▸ **Excerpted text**
I said I would post a pic in my last update. My dog was sick so that was more important than posting tank pictures. Unfortunately I lost her to a large, gross, tumor that was discovered in her liver. It was inoperable and she was in pain so we did the right thing. Being dog-less hasn't been easy and I haven't been dealing with it well; this too shall pass.
On to a lighter subject...
My camera is too slow to catch the Giant Danios, so what looks like weird hair algae in the middle of the picture is actually fish. They remind me of the seagulls on Finding Nemo. If they could say "Mine! Mine! Mine!" every time I feed them, they would. "Frank" the Angel fish was hiding behind the Java ferns on the left, but you can see the Ram. Speaking of the Angel and the Ram, they were having a dispute yesterday over who was going to be in one spot. It wasn't serious and no harm was done; there lots of flaring. It was my son who decided the Angel should be named Frank. I don't know where or why he came up with the name and I haven't bothered to ask.
Speaking of the Giant Danios, I've lost count of how many plantlets of Dwarf Sag and Dwarf Val that have died at their expense. I can't add plants that only have a few roots to this tank as the 'seagulls' uproot them in their mission to find any bite of food they come across. The Italian Vals, Jungle Val and the newly added Red Ruben Vals are fine along with all the Anubias and Java ferns, but to add anything that would be considered 'delicate', fehgetaboutit.

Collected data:
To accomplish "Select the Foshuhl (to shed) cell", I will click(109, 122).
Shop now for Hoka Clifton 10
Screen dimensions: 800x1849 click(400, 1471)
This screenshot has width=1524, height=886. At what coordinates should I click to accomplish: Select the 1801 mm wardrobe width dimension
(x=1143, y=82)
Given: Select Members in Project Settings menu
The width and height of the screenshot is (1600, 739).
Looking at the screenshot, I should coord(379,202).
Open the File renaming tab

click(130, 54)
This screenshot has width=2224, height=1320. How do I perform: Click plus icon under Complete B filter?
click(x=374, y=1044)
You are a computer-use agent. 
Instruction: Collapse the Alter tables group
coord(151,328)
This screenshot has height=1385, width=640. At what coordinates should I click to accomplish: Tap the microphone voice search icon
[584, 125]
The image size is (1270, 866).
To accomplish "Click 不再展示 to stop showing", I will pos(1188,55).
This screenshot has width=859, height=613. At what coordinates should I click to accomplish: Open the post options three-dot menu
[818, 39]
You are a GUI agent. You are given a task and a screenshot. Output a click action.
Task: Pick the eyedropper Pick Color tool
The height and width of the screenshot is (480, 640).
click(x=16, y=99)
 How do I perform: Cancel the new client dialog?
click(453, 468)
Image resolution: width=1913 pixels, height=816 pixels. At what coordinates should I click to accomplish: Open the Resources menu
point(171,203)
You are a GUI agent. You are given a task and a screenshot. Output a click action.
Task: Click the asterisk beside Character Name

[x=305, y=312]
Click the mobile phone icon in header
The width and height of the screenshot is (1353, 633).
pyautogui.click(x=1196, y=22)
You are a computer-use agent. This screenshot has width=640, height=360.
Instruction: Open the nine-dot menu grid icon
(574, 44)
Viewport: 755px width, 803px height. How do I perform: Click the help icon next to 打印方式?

▸ **Activity list**
**1)** Answer these questions using the fish tank post:
(a) What was discovered in the dog's liver?
(b) Who gave the Angel fish the name "Frank"?
(c) Which plantlets have died because of the Giant Danios?
**2)** Go on writing the fish tank post, starting after its final sentence.
The entries are separate material and have no connection to the fish tank post.

▸ **Set of answers**
**1)**
(a) A large tumor that was inoperable.
(b) The writer's son.
(c) Dwarf Sag and Dwarf Val plantlets.

**2)**
The Red Ruben Vals came in Saturday; they're going to melt and need time to adjust. Seeing as the Giant Danios can't play nice with plants, I'm going to buy more. I sent out a email about getting more Needle Leaf Java fern and it seems as though it isn't easy to find, so I'll add it when I can find it. I have found that plants ordered closer to home come in less stressed than those that have to make the trip across the country, so I'm going to stick to getting plants that way.
The Bleeding Heart tetras that I've been talking about forever died Friday. The only other original fish to this tank is my Panda Cory who is still hanging in there at a old age of 12.
I had 2 things of Giant Hairgrass; one of them was pulled this morning when I did tank maintenance as it wasn't doing well. They have been in the tank for a few weeks; the one I pulled didn't really develop new roots. If I left it in there it was just going to continue to shed and pollute the water column, so I'm down to one.
In my last post I grumbled about diatoms which I seem to have gotten a handle on. I can't say it was one specific thing that fixed the problem as I did pretty much what I said I was going to do. I changed the fishes' food; pitched what was equal to fish junk food. I dumped a entire bottle of Dr.Tim's All in One Bacteria in the tank, have continued water changes as usual and discovered the pump that I added isn't doing what I need it to do. There is nothing wrong with the pump itself, I just haven't found the ideal place to put it.
Food for whatever reason likes to collect along the back wall of the tank. I do vacuum back there, but apparently I wasn't doing it enough and the java fern that is along the dragon stone on the left also tends to be a food and gunk collection spot. It would be reasonable to move the pump to the right side of the tank and have it hit those areas and it's a simple thing to do, but at the moment I don't care. It is just as easy to make sure those spots as well as the java ferns themselves are well vacuumed every week. Moving the pump isn't on the priority list, I'll get to it at some point.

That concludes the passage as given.